The Company's corporate assets do not generate separate cash inflows and are utilised by more than one CGU. Corporate assets are allocated to CGUs on a reasonable and consistent basis and tested for impairment as part of the testing of the CGU to which the corporate asset is allocated.

 

Impairment losses are recognised in statement of comprehensive income. Impairment losses recognised in respect of CGUs are allocated first to reduce the carrying amount of any goodwill allocated to the CGU (group of CGUs), and then to reduce the carrying amounts of the other assets in the CGU (group of CGUs) on a pro rata basis.

 

e. Intangible assets

 

Intangible assets acquired separately are measured on initial recognition at cost. Following initial recognition, intangible assets are carried at cost less any accumulated amortisation and any accumulated impairment losses.

 

The useful lives of intangible assets are assessed to be finite. Intangible assets with finite lives are amortized over the useful economic life and assessed for impairment whenever there is an indication that the intangible asset may be impaired.
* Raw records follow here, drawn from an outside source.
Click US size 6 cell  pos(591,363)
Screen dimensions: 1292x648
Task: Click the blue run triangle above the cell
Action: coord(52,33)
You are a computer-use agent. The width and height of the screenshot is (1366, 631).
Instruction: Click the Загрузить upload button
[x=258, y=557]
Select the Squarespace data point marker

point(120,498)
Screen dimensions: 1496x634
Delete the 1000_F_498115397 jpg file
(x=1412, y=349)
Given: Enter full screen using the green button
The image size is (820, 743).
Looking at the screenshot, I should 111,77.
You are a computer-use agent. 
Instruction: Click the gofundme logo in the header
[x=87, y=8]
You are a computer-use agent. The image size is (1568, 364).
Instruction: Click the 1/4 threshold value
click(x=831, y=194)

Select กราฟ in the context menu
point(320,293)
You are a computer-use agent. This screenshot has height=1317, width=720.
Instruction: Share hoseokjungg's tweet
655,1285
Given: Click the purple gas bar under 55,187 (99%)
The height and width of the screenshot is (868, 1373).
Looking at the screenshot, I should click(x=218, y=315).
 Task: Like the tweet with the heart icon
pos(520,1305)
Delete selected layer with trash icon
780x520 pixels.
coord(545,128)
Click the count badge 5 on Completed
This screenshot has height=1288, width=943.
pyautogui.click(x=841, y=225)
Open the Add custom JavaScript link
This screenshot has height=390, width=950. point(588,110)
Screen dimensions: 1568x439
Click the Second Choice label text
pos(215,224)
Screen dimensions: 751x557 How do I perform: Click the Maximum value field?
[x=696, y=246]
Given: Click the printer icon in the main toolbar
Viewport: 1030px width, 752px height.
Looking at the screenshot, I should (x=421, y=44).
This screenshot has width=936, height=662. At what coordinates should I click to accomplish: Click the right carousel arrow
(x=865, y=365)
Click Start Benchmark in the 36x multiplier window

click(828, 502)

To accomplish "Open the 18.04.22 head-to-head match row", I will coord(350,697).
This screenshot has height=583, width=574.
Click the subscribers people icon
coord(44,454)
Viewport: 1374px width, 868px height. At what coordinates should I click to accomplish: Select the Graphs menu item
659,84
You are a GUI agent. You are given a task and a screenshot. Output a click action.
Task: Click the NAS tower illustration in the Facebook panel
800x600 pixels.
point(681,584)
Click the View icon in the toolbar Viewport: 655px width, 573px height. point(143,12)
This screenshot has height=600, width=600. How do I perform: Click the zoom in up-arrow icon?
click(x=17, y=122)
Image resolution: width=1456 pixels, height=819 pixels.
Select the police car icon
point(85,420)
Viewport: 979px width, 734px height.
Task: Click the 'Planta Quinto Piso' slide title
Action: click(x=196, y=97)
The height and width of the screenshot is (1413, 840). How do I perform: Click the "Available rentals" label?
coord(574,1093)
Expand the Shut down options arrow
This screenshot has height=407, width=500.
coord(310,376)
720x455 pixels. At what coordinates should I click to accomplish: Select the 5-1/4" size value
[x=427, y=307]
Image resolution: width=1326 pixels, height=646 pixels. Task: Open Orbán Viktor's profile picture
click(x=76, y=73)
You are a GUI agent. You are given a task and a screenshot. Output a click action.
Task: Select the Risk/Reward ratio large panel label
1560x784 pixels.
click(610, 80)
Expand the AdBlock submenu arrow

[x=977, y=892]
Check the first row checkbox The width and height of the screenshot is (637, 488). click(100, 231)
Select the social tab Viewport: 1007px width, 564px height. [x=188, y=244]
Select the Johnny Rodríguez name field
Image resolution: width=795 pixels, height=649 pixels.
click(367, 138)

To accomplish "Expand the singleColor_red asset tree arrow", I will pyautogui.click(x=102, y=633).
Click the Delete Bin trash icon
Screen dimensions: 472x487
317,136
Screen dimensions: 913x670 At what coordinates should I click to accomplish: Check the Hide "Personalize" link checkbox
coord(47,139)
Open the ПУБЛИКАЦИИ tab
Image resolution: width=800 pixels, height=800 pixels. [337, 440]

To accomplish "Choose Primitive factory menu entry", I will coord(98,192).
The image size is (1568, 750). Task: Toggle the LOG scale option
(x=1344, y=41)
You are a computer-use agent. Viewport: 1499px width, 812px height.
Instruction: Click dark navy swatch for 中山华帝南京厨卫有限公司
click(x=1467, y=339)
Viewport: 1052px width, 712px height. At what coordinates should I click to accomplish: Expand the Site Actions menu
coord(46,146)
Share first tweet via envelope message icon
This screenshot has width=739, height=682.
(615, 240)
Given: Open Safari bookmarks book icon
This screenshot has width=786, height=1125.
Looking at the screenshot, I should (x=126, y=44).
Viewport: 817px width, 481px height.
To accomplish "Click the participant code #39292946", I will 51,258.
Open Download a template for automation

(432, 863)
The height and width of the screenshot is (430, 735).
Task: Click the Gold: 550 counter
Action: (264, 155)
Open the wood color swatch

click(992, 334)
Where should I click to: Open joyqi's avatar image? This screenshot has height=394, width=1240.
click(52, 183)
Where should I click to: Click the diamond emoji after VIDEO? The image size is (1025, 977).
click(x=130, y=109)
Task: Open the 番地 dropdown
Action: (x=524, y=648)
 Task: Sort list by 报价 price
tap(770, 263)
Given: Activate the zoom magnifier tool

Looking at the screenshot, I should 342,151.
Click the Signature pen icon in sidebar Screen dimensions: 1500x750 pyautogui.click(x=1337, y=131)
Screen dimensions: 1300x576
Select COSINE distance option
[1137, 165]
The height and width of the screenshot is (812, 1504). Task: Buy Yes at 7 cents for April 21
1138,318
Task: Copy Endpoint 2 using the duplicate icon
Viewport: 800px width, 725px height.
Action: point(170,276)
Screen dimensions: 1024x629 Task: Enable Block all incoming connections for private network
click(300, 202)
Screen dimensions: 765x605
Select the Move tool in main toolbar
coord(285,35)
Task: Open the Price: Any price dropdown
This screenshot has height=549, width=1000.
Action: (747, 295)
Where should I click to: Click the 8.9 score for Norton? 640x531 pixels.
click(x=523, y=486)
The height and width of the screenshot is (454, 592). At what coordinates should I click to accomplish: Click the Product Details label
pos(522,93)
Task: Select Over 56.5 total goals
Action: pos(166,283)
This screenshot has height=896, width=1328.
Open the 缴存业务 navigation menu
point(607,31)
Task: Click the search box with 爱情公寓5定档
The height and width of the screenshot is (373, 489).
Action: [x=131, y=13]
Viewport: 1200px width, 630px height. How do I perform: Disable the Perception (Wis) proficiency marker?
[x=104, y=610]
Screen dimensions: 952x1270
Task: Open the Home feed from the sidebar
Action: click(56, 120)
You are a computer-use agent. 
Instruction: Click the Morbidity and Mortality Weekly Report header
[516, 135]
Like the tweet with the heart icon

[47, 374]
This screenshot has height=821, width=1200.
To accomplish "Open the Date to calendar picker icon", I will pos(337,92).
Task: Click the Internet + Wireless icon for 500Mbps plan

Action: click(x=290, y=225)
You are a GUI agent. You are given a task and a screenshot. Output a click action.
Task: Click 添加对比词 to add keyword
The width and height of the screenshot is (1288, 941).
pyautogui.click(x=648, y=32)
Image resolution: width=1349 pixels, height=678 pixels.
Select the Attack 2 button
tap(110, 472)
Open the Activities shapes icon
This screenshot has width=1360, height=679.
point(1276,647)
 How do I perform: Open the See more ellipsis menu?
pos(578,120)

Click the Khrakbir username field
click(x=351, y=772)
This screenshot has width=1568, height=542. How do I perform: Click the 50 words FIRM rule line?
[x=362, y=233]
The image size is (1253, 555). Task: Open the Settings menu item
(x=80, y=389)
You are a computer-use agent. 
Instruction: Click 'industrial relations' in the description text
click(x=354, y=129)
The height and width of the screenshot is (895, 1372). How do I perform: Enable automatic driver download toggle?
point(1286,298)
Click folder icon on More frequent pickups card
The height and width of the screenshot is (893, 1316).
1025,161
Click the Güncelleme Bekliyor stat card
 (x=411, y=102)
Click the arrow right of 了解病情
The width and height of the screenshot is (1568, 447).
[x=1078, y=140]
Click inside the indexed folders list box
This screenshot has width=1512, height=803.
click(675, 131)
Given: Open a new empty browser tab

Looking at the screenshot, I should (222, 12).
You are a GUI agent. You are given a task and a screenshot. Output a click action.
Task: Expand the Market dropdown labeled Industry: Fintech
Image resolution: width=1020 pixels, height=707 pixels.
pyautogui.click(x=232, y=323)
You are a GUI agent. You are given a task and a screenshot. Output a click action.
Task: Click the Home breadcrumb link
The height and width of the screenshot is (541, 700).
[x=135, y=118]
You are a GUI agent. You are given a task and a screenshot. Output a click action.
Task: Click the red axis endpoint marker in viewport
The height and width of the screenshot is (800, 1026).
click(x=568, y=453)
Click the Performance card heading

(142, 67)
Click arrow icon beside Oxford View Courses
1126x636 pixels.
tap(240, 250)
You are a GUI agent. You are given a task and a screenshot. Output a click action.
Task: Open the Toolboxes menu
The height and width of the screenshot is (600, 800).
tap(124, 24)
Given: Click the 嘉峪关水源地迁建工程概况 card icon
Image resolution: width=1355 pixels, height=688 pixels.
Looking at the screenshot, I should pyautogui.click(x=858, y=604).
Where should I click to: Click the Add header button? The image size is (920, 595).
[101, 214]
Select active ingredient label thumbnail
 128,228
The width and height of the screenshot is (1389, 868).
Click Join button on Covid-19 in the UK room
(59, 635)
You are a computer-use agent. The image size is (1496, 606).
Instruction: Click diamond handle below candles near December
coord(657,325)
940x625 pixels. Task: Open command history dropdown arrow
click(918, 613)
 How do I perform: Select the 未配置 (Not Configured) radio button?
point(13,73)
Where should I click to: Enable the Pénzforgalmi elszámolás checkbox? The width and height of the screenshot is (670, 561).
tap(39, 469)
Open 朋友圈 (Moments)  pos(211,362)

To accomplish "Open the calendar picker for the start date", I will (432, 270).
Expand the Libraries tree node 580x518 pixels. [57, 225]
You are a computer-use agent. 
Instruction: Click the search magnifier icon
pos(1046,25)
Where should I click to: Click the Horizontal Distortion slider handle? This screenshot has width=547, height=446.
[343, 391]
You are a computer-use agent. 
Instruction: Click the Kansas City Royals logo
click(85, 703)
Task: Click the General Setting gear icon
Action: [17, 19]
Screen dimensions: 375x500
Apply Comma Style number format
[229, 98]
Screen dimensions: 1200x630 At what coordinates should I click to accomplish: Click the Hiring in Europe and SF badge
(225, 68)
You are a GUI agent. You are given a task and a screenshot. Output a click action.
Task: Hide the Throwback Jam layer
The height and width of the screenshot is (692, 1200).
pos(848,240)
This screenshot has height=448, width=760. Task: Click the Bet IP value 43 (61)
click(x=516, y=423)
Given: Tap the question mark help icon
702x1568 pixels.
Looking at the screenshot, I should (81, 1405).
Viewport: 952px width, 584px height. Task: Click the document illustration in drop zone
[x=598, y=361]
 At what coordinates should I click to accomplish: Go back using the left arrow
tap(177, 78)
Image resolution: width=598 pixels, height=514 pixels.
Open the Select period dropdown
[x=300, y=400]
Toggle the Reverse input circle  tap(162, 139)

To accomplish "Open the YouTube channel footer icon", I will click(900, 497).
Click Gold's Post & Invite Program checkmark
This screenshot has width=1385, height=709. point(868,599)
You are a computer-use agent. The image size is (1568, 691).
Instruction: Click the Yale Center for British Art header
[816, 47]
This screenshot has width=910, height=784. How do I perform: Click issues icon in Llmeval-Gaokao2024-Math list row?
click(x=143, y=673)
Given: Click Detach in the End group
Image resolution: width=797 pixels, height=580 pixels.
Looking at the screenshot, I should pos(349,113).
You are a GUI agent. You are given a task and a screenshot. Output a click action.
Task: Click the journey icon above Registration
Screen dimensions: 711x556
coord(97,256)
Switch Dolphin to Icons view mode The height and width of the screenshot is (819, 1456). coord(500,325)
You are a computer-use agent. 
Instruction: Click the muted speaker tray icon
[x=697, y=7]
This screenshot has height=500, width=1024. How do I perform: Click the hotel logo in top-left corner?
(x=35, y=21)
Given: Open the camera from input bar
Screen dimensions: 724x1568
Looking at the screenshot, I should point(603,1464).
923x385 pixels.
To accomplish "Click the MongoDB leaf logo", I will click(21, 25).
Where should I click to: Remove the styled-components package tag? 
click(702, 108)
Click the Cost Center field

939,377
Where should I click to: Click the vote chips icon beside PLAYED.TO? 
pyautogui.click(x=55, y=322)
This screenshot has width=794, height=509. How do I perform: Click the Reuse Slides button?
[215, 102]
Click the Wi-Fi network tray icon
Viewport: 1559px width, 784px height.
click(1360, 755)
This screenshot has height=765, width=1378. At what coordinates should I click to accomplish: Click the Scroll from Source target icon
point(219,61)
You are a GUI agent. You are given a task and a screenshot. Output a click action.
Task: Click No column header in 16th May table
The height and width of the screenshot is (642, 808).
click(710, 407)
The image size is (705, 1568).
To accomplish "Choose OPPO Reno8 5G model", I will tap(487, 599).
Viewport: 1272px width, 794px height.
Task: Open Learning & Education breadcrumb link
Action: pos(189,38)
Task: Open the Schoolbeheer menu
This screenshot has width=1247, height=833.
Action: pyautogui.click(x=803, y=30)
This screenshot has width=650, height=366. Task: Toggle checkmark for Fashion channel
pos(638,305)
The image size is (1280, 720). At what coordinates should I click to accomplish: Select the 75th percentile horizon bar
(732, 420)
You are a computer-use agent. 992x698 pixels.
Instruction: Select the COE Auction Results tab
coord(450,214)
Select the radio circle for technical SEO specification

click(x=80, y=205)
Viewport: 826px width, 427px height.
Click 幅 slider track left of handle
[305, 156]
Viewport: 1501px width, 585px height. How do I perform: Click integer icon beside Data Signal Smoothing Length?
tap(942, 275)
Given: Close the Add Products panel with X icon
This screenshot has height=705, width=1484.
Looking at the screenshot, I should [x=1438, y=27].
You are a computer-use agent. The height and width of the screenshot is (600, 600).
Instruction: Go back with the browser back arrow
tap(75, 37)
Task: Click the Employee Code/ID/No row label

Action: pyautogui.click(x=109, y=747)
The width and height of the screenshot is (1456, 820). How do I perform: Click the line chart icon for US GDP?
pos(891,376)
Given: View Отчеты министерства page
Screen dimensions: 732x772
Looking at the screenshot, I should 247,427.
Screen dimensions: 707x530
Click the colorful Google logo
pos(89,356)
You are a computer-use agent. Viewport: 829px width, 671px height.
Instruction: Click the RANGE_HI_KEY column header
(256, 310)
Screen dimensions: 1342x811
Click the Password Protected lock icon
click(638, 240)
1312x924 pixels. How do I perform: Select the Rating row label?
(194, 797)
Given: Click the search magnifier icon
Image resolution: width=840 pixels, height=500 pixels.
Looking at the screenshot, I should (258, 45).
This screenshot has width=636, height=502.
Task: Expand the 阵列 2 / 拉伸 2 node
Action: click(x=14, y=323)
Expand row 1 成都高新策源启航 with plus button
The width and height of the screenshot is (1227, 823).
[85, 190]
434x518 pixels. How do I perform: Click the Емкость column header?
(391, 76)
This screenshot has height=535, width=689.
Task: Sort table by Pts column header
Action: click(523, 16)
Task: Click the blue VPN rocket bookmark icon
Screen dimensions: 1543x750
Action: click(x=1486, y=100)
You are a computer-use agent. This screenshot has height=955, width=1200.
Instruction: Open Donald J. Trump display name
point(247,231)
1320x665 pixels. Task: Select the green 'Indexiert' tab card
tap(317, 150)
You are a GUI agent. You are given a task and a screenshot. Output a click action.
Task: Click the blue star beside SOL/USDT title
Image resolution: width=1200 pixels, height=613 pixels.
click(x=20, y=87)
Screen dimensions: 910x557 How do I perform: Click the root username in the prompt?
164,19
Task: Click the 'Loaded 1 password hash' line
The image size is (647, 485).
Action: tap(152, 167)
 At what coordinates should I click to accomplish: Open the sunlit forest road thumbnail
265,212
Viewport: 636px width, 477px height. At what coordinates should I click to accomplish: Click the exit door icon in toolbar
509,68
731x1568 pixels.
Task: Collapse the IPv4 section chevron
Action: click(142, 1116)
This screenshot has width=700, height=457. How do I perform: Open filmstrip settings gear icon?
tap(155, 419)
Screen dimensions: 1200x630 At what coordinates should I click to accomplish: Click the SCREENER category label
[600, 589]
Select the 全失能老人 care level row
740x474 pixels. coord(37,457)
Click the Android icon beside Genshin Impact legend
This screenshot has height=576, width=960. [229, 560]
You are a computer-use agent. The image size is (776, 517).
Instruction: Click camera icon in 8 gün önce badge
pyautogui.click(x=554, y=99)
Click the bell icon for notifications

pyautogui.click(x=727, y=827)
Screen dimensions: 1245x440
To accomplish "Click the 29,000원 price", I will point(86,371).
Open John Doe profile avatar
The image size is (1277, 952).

The amortisation period and the amortisation method for an intangible asset with a finite useful life are reviewed at least at each financial year-end. Changes in the expected useful life or the expected pattern of consumption of future economic benefits embodied in the asset are accounted for by changing the amortisation period or method, as appropriate, and treated as changes in accounting estimates. The amortisation expense on intangible assets with finite lives is recognized in the statement of comprehensive income.

 

A summary of the policies applied to the Company's intangible assets is as follows:

 

- Gas exploration rights are capitalized at historical costs.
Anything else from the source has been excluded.